# How to Open WLMP file without Windows Live Movie Maker



## yellosnosid (Dec 28, 2012)

Does anyone know any good programs?
Thanks


----------



## Noyb (May 25, 2005)

Window Live Movie Maker "WLMM" has been renamed and updated by WMM 2012 .. see Here

I don't think there is any way of viewing the wlmp file without WLMM .. or WMM 2012
You'll also need the Video files the Video was made with - as they are not included in the wlmp project file.

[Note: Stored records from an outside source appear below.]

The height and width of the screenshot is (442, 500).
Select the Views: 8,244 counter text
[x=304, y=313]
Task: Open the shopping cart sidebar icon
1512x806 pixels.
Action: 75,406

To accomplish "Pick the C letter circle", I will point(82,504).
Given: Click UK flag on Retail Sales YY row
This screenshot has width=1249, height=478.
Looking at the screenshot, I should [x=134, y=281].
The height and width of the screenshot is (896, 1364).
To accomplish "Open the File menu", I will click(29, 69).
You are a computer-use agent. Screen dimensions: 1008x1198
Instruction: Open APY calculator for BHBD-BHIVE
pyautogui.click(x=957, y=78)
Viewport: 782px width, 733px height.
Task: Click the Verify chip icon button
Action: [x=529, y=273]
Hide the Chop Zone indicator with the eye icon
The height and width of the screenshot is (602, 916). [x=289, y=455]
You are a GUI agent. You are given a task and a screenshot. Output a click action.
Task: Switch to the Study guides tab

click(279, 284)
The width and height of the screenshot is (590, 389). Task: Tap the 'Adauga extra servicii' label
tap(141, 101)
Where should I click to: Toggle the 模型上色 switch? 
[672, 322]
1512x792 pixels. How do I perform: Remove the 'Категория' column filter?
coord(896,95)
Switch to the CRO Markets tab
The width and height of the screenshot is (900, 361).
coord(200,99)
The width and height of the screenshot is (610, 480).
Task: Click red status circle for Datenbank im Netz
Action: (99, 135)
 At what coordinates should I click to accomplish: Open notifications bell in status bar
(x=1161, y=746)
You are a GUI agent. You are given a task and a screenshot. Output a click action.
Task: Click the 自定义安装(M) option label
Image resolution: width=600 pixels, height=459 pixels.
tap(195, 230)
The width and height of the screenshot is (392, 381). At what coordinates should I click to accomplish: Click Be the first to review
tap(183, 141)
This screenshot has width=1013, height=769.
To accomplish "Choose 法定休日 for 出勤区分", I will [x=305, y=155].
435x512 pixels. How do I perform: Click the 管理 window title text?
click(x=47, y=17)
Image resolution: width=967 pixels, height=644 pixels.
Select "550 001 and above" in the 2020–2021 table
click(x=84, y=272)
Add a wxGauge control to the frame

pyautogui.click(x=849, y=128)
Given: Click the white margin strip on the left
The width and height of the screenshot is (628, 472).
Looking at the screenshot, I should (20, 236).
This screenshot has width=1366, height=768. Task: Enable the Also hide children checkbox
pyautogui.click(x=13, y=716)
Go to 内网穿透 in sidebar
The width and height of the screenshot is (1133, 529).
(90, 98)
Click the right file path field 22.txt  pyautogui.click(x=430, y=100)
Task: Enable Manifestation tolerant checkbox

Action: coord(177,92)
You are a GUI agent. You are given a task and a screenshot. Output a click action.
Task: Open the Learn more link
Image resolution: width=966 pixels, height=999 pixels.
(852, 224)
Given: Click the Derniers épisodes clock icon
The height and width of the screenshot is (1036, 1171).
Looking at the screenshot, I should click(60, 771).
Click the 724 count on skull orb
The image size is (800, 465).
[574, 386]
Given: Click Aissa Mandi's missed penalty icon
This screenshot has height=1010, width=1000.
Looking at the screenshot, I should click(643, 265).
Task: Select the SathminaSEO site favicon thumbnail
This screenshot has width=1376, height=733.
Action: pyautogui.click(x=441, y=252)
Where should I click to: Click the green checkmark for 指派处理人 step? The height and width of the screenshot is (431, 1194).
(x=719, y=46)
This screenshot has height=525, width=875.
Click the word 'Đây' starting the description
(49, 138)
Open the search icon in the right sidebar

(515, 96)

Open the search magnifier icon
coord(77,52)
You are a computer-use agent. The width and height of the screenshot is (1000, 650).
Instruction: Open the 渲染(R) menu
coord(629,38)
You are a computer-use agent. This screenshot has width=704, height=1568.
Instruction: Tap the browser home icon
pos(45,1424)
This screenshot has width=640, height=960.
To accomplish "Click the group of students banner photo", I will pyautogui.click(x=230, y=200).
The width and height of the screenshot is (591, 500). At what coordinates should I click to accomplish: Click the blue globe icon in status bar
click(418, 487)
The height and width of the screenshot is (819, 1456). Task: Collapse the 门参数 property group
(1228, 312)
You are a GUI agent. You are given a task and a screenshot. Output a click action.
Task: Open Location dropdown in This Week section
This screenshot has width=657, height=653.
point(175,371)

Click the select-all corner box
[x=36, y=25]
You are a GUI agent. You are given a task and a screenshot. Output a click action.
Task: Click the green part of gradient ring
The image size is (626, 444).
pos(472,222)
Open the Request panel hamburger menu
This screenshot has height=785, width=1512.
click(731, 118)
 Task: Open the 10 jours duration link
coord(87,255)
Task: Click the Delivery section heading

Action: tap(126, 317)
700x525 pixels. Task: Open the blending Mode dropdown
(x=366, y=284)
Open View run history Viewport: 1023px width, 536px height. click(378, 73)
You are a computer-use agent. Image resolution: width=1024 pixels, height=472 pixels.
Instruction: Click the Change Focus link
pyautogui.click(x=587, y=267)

The video should have been saved as a wmv file.


----------



## yellosnosid (Dec 28, 2012)

good to know,thanks =)
Will wmv allow me to play a video & also edit it on another computer if I wish using Movie Maker?
Thanks


----------



## Noyb (May 25, 2005)

YES .. Play in about any viewer ... and edit in WLMM or WMM 2012.
You can save the WMM project file, But it needs to know where the original wmv video files are located.


----------



## yellosnosid (Dec 28, 2012)

great,thanks.How can i make sure that it knows where the original wmv video files are located?


----------



## Noyb (May 25, 2005)

I put in same folder .. If folder moved, you'll have the option to tell it where to re-find the location.
assuming you know where they are .. or went to


----------



## yellosnosid (Dec 28, 2012)

ok,thanks.
If I have all the files on a USB without changing the location of the images....in the files will that work(just copied each folder)?


----------



## Noyb (May 25, 2005)

Probably ... If re-editing I move them back to my desktop.
It's sorta easy to "re-find" them for the moved project file.
You're OK as long as you don't loose them and know where they are


----------



## yellosnosid (Dec 28, 2012)

super,thank you so much! Have a great day =)


----------



## Noyb (May 25, 2005)

I'm moving old VHS to DVD .. I'll be in Movie maker and DVD maker all day.
TX for the best wishes .. I might need them


----------



## ChuckE (Aug 30, 2004)

A free, very good, very versatile video (and then some) player is KMPlayer. It has embedded codecs, so many that there are probably few filetypes it can't play. You might want to check it out.


----------



## yellosnosid (Dec 28, 2012)

thanks,I tried it but got an error 80040218


----------



## Noyb (May 25, 2005)

A wlmp is a move maker Project file.
It can only be opened in Movie Maker .. the version that made the Movie .. a wmv file


----------



## yellosnosid (Dec 28, 2012)

ok,thanks,how do I know which version of MM I have & can I dowload a the same version onto another old computer?
Hope ur VHS to DVD was successful ;-)


----------



## Noyb (May 25, 2005)

Don't know .. And it probably won't work anyway.
Should be the same computer ... The project wlmp file does NOT contain the original movie files .. It only links to them.
So, They must also be in the computer or saved somewhere .. and the wlmp project must know where they are.

If not the same version of Movie Maker .. You'd probably need the original move files .. And remake the video.

it was successful .. I'm now making movies in WLMM that I shot last night .. will be on Youtube in a few hours


----------



## yellosnosid (Dec 28, 2012)

so if I do a backup of PC on USB then open it in the same WMP version on another computer I should be ok?
Is there anywhere I can store a movie that isn't fully edited that I can continue to edit online,so I don't have to worry about loosing it & it not finding wmp files without having to start over again?Or just a simpler way...
Thanks
Good for you =)


----------



## Noyb (May 25, 2005)

1: Yes as long as you save all the files.
2: Not online ????? ... Save the wlmp "project" file and the original video files.


----------



## Noyb (May 25, 2005)

And this is what you see in Movie Maker when you open a wlmp Project file .... (as long as it knows were the video files, pictures and sound files are)
and the video wmv file made from the Project


----------



## yellosnosid (Dec 28, 2012)

super,thanx for the pictures =)


----------